You can see some more examples for blob usage on the sample site.

Diagnostics!

When you look at the function invocation in the dashboard, you can see usage stats for each parameter. In this case, we see that CopyWithStream() was invoked on blob “in/a.txt”, and read 4 bytes from it, spending 0.076 seconds on IO, and wrote out 4 bytes to blob “out1/a.txt”.

image

Again, the monitoring here “just works” when using the SDK, you don’t need to include any extra logging packages or do any extra configuration work to enable it.

Binding to Blob Storage SDK types

You can also bind directly to CloudBlob (v1 storage sdk) or ICloudBlob, CloudPageBlob, CloudBlobBlob (v2+ storage sdk). These options are good when you need to blob properties not exposed as a stream (such as etags, metadata, etc).
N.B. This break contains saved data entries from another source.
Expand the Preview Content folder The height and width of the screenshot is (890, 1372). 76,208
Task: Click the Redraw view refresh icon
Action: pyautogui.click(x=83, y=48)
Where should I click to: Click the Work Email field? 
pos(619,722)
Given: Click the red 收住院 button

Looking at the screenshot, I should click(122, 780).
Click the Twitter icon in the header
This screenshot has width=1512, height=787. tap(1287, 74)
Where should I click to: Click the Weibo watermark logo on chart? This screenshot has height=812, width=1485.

         public static void UseStorageSdk(
           [BlobInput("container/in/{name}")] CloudBlob input,
           [BlobOutput("container/out4/{name}")] CloudBlob output
           )
        {
            // get non-stream properties 
            input.FetchAttributes();
            var keys = input.Metadata.AllKeys;            
            
            // do stuff...
        }

The storage types obviously give you full control, but they don’t cooperate with the dashboard and so won’t give you the same monitoring experience as using the BCL types.

You can also bind a parameter to both CloudStorageAccount 1.7x and 2.x+ Storage SDK types.

         public static void Func(CloudStorageAccount account, ...)
        {
            // Now use the azure SDK directly 
        }

The SDK is reflecting over the method parameters, so it knows if ‘account’ is 1.7x (Microsoft.WindowsAzure.CloudStorageAccount) or 2x+ (Microsoft.WindowsAzure.Storage.CloudStorageAccount) and can bind to either one. This means that existing applications using 1.7 can start to incorporate the WebJobs SDK.